MATERIAL PROVIDED —

——————

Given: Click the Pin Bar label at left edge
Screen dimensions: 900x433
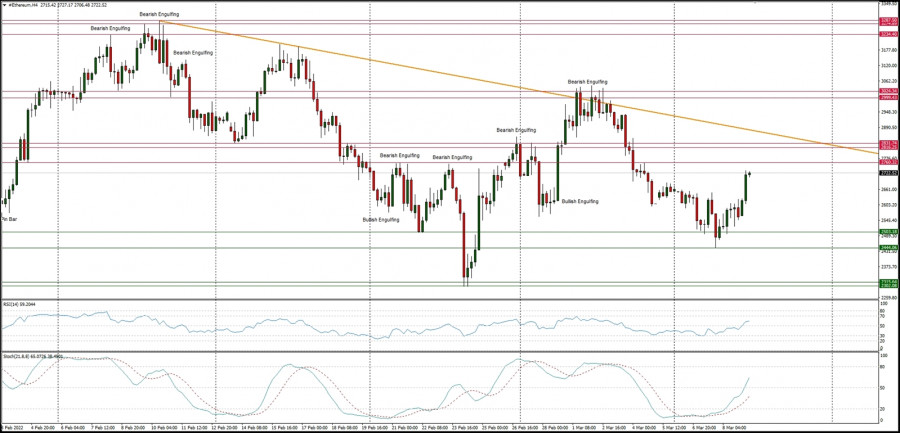Looking at the screenshot, I should (x=8, y=218).

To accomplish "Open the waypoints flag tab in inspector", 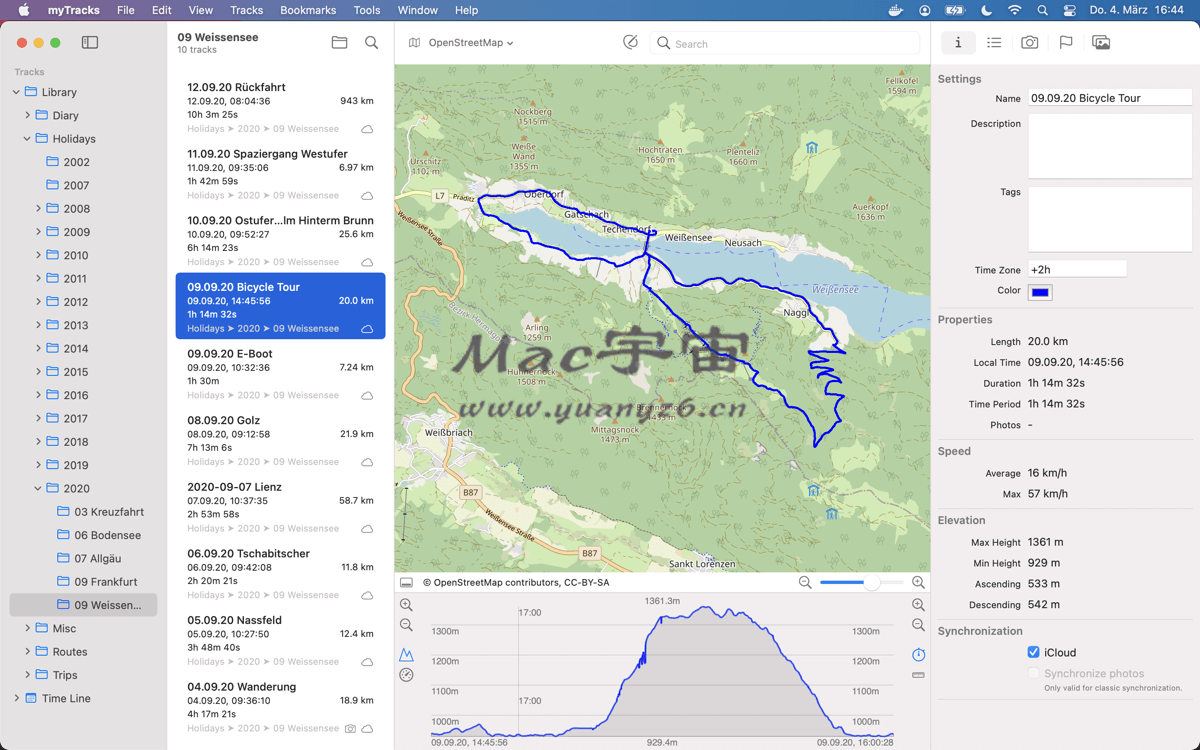I will pyautogui.click(x=1065, y=43).
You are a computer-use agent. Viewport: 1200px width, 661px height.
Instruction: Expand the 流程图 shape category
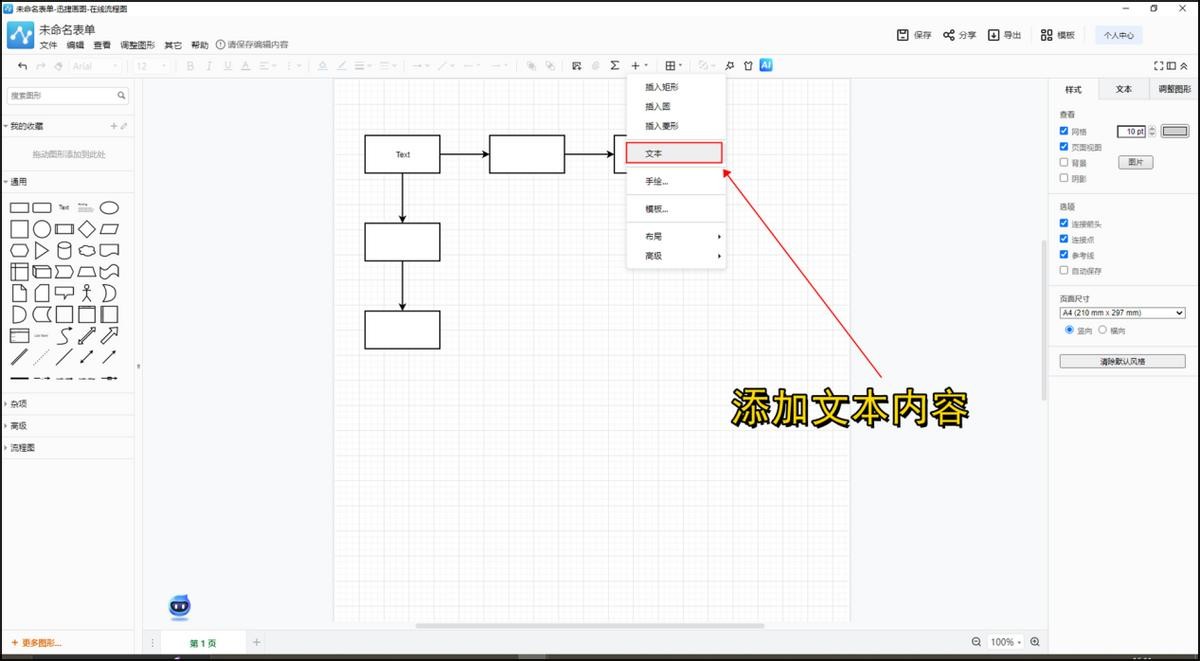coord(22,448)
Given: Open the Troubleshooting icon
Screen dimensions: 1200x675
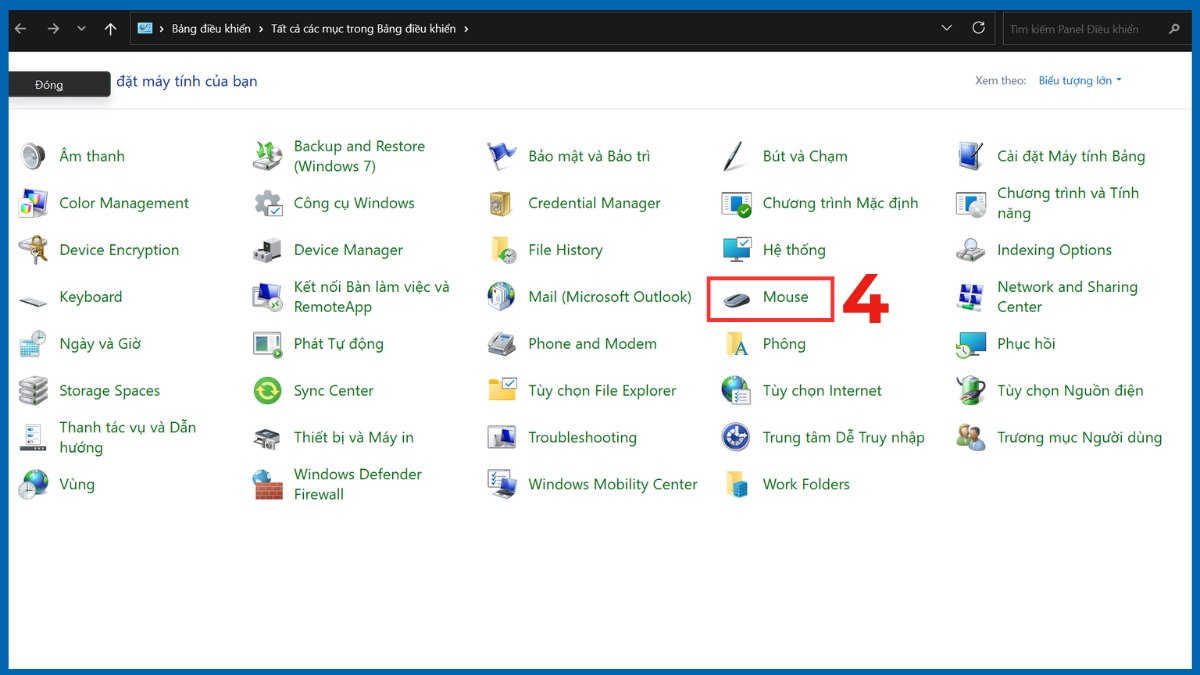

——————

Show each line in the data where the string "Given" appears.

RESULT OF THIS EXERCISE —
Given: Click the Pin Bar label at left edge
Given: Open the Troubleshooting icon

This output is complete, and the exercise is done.